■ **WHAT YOU SHOULD DO**
Lay out the records below as a two-column CSV with the header text,answer. Give one row per record, putting its wording in the text column and its answer in the answer column. Quote every field, replace line breaks with spaces, and leave out the pictures.

■ **STORED RECORDS**
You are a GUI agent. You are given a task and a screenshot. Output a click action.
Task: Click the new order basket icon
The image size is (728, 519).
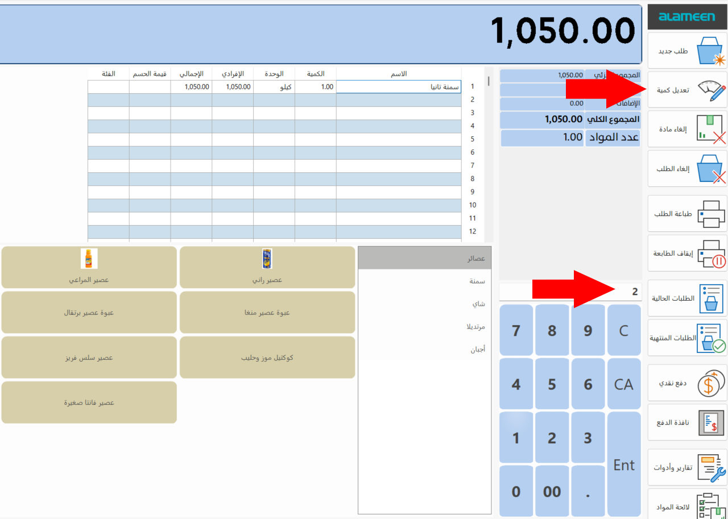712,51
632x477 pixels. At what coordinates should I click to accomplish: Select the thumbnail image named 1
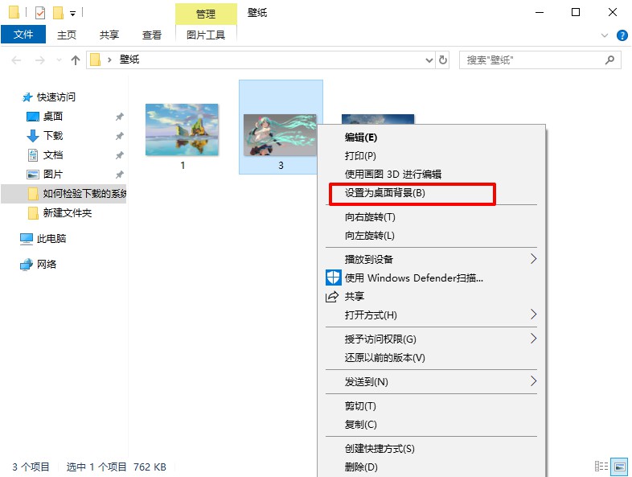pyautogui.click(x=182, y=130)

■ **WRITTEN ANSWER**
text,answer
"You are a GUI agent. You are given a task and a screenshot. Output a click action. Task: Click the new order basket icon The image size is (728, 519).","712,51"
"632x477 pixels. At what coordinates should I click to accomplish: Select the thumbnail image named 1","pyautogui.click(x=182, y=130)"